CONTAINING LINKS TO 1280 STORIES FROM THE NETWORKS' NIGHTLY NEWSCASTS
     COMMENTS: Get on the Bus

This was the first full day of campaign coverage for John McCain. All three networks sent reporters to Iowa to ride on his Straight Talk Express. McCain himself conceded that this was a dusted-off version of his Campaign 2000 bus: "Deja vu all over again," he told CBS' Sharyn Alfonsi even as unnamed campaign insiders confessed to her privately they are worried that "the magic of 2000 may be gone."

Back then, NBC's Chip Reid remembered, the bus was "freewheeling and unpredictable." Now McCain's campaign faces this question: "Can a man who has spent the intervening years courting the Republican establishment run again as an outsider?" NBC's Reid suggested McCain will have trouble generating excitement. This time round most of his "straight talk" is about the war in Iraq--and that leaves his audience far from energized, "mostly silent." ABC's Jake Tapper (subscription required), too, found the mood on the bus "less joyful, more severe." McCain told Tapper: "I would rather lose the campaign than lose the war."

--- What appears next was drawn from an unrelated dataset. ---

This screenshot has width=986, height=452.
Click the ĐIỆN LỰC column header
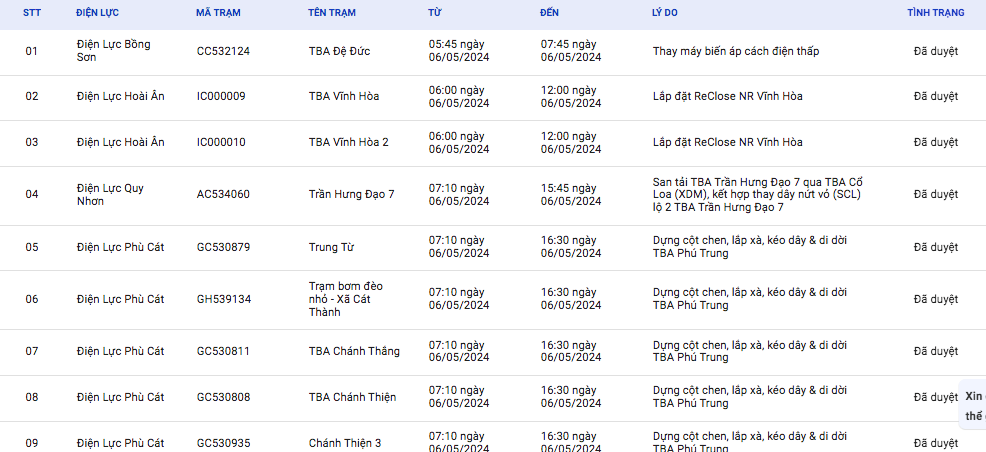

This time eight years ago, CBS' Alfonsi reminded us, Elizabeth Dole and Dan Quayle were ahead of McCain in the polls. But back in 2000, the entire primary season did not effectively end in the first week in February. That will now happen because California has moved its 2008 primary forward, paving the way for a nearly-national Super Tuesday. Only ABC followed up with analysis. This Week anchor George Stephanopoulos repeated the conventional wisdom that this will help "well-funded frontrunners--on the other hand, the law of unintended consequences could kick in." It may be that whoever wins in Iowa and New Hampshire will emerge with "momentum that is unstoppable."